Camminando per questi giardini, mi accorgo subito di come la parte più vicina a via Trionfale, quella ‘attiva’, sia piena di suoni. Ci sono persone che chiacchierano sedute intorno alla fontana centrale, ce ne sono altre in fila in attesa di fare i test per il Covid 19.
Man mano che mi allontano dirigendomi verso i padiglioni abbandonati, il vociare sentito prima si fa sempre più ovattato, fino a scomparire del tutto lasciando il posto ad un ingombrante silenzio.
Decido così di dirigermi verso il museo della mente (che non ho visitato, ma che mi sono ripromessa di fare a breve) dove sono sicura troverò uno spettacolo per gli occhi: il murales di Gomez ‘Le cose che non vedo’.
Mi siedo su una bella panchina all’ombra per preparare la macchina fotografica, ma anche per riflettere su questo luogo.
Le mura che oggi sono colorate, circa 20 anni fa e oltre, nascondevano atti orribili, urla, sconforto, paure.

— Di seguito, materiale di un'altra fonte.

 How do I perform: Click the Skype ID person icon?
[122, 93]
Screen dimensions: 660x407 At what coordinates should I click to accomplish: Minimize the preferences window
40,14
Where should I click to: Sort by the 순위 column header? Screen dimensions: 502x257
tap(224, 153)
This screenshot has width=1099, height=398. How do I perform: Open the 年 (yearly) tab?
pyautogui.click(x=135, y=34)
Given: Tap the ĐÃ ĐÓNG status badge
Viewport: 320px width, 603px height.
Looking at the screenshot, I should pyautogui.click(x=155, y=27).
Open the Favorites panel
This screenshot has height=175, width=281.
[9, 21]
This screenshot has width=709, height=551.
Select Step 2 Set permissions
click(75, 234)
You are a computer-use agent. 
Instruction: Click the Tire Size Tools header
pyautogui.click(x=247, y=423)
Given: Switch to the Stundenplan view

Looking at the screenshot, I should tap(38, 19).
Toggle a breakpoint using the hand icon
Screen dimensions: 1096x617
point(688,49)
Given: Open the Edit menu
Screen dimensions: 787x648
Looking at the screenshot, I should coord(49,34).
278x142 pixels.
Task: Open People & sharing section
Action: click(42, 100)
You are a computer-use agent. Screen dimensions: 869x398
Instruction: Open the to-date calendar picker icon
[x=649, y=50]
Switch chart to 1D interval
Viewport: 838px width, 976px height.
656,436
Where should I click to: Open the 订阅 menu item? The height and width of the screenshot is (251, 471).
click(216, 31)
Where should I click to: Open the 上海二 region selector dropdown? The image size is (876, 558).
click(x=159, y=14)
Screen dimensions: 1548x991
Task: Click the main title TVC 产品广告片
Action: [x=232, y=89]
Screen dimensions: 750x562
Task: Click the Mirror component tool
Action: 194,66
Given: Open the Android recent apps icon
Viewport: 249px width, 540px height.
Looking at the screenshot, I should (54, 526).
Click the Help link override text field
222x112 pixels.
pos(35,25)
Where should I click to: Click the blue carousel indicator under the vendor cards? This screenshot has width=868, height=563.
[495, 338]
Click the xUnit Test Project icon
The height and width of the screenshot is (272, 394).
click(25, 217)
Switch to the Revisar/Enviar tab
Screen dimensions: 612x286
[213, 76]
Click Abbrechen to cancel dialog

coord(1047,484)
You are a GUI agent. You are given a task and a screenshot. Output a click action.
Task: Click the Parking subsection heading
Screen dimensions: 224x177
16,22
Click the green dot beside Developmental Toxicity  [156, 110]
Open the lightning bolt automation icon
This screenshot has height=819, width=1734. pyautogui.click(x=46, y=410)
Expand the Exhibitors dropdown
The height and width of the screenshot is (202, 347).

Ammirando questi murales, è palese l’intenzione di far riaffiorare questi ricordi, queste sofferenze per non dimenticare.
Gomez vuole sensibilizzare l’osservatore che non può fare altro che fermarsi e guardare con stupore queste figure enormi palesemente alienate, che escono dal muro nero del padiglione. Dai loro volti traspare angoscia, disagio e distaccamento dal reale.
Molto drammatiche sono le figure delle voci che escono dalle finestre e che rimbombano nella testa dei pazienti





Proseguendo la passeggiata tra i valetti del parco, incorro in altri murales tutti facenti parte del progetto di street art “Caleidoscopio“, ideato dallo scrittore Maurizio Mequio.
Il progetto è durato più di tre mesi e ha visto la partecipazione di circa 28 artisti, alcuni internazionali.
Il suo scopo è stato quello di dare una seconda possibilità a questi edifici, che per anni sono stati avvolti da sofferenza e angoscia, e allo stesso tempo di creare arte al servizio dei cittadini.
Ancora una volta i murales parlano e raccontano e, nel caso dell’ex anicomio di Santa Maria della Pietà, ci fanno riflettere sulla condizione umana e sulle sue mille sfaccettature.